Stipe 5-8 cm long, 4-7 mm thick, equal, interior bright yellow soon fulvous below, surface pale yellow above, paler than "Naphthaline yellow" near apex, fulvous below, glabrescent. Veil thin, yellowish.
Spores 6.5-8 x 4-4.5 µ, smooth, with a minute apical pore; shape in face view oblong to elliptic varying to ovate; in profile somewhat bean-shaped to obscurely inequilateral, color in KOH rusty cinnamon, in Melzer's sol. paler; wall over 0.25 µ thick.

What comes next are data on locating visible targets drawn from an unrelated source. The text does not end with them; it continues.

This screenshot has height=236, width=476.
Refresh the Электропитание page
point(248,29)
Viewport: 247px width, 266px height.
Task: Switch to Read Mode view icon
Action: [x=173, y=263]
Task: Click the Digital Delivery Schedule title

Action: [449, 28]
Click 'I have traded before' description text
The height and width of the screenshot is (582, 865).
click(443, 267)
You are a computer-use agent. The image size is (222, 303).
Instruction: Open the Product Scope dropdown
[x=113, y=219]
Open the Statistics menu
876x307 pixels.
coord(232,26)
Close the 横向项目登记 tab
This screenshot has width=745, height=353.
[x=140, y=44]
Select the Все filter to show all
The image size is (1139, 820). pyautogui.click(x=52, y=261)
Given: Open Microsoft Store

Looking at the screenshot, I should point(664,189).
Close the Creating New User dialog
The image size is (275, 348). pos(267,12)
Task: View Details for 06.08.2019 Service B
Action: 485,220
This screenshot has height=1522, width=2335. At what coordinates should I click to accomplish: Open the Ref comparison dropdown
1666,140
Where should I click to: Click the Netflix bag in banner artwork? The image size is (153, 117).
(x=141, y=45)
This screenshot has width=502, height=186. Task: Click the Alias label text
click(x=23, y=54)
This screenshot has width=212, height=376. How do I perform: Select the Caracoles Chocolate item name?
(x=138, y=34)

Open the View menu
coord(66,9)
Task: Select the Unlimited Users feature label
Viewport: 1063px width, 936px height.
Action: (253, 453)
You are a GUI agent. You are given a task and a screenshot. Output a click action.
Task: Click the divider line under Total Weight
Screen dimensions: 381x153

Basidia 4-spored, 20-25 x 6-8 µ, clavate, hyaline to yellow in KOH. Pleurocystidia 40-70(80) x 10-18 µ, fusoid ventricose, apex obtuse to subacute, wall thin, surface smooth, content colloidal as revived ("empty" in fresh material), yellowish to hyaline revived in KOH, nearly hyaline in Melzer's reagent. Cheilocystidia smaller than the pleurocystidia, mostly with yellowish content in KOH. Caulocystidia scattered, clavate to fusoid-ventricose thin-walled, yellow to hyaline.
Gill trama of a central area of more or less parallel hyphae the cells of which finally inflate markedly (+ 15 µ), walls thin to scarcely thickened, hyaline to yellowish, smooth, some ochraceous oleiferous hyphae present; subhymenium a gelatinous zone of hyaline branched hyphae 2-4 µ diam. Pileus cutis a gelatinous layer of ochraceous to hyaline more or less encrusted hyphae 3-6 µ diam.; hypodermium of rusty to ochraceous-fulvous non-gelatinous hyphae with encrusted walls and cells 4-12 (15) µ diam., compactly arranged, walls thin, smooth, pale yellowish olive in KOH. Clamp connections present.
Habit, Habitat, and Distribution: On conifer debris, abundant in the Priest Lake area.
Observations: In this material colors are duller and are more rusty brownish generally than in P. piceina in either the fresh or dried condition. The sulphur stains which develop slowly on the injured pileus margin are not "green" as described for P. subflavida, but close enough to raise doubts, since no truly green-staining fungus has been found. As for the type, the dried specimens cited above resemble those referred to P. spumosa. Because of the slight odor the above collections might be referred to P. graveolens. Because the characters on which P. spumosa, P. graveolens and P. subflavida are distinguished appear to be rather minor, it is urgent that a study in culture be made of the variants which closely resemble P. spumosa.